Quelle tranche de la population est concernée ?
Selon les estimations mondiales, 150 personnes sur 100 000 sont touchées par cette maladie qui est liée à l’âge et qui en constitue le principal facteur de risque. Ainsi, l’incidence serait de 0,3 pour 1 000 sujets de 55-65 ans et passerait à 4,4/1 000 chez les plus de 85 ans. Il existe une légère prédominance masculine. Celle-ci serait expliquée par une plus grande exposition aux toxiques par la gent masculine.
Quels symptômes doivent alerter ?
Le signe principal de la maladie est l’akinésie (diminution globale de la motricité). Elle est souvent décrite comme une fatigue, une faiblesse, une incapacité à effectuer un mouvement, ou de faire deux actions simultanément, un engourdissement…

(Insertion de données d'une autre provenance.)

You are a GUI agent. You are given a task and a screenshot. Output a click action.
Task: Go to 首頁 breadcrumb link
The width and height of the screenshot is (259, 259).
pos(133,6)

Le gène se manifeste à l’habillage, l’écriture (micrographie), à la marche (pas raccourcis, balancement des bras diminué). Le deuxième signe de la maladie est la rigidité décrite par la personne comme une tension musculaire ou une sensation de raideur ou de douleur musculaire. Elle se répartit aussi bien sur les membres que sur la colonne vertébrale, les hanches, les épaules. C’est cette rigidité qui donnera au cours de l’évolution une attitude fléchie des membres et cette attitude penchée en avant du corps. Le tremblement contrairement à l’idée populaire n’est pas le signe principal. Il peut même être absent. Il apparait au repos et disparait au mouvement. Toutefois, il peut persister à l’action s’il est ample. Le tremblement augmente par les émotions, les efforts de concentration ou les conversations.
Peut-on en guérir ?
Le mécanisme de la maladie étant basé sur une mort neuronale et les neurones étant des cellules qui ne se renouvellent pas, la maladie est alors irréversible, du moins à l’heure actuelle. La stratégie thérapeutique s’oriente alors vers un traitement de substitution afin de compenser les stocks de dopamine dans le cerveau.
Comment prévenir la maladie ?
C’est une question à laquelle on ne pourra répondre qu’une fois que la ou les causes de la maladie seront connues. Pour le moment et à l’instar d’un bon nombre d’affections dégénératives, adopter une bonne hygiène de vie et une alimentation équilibrée et saine de façon à réduire le stress oxydatif qui est évidemment une façon de réduire le risque.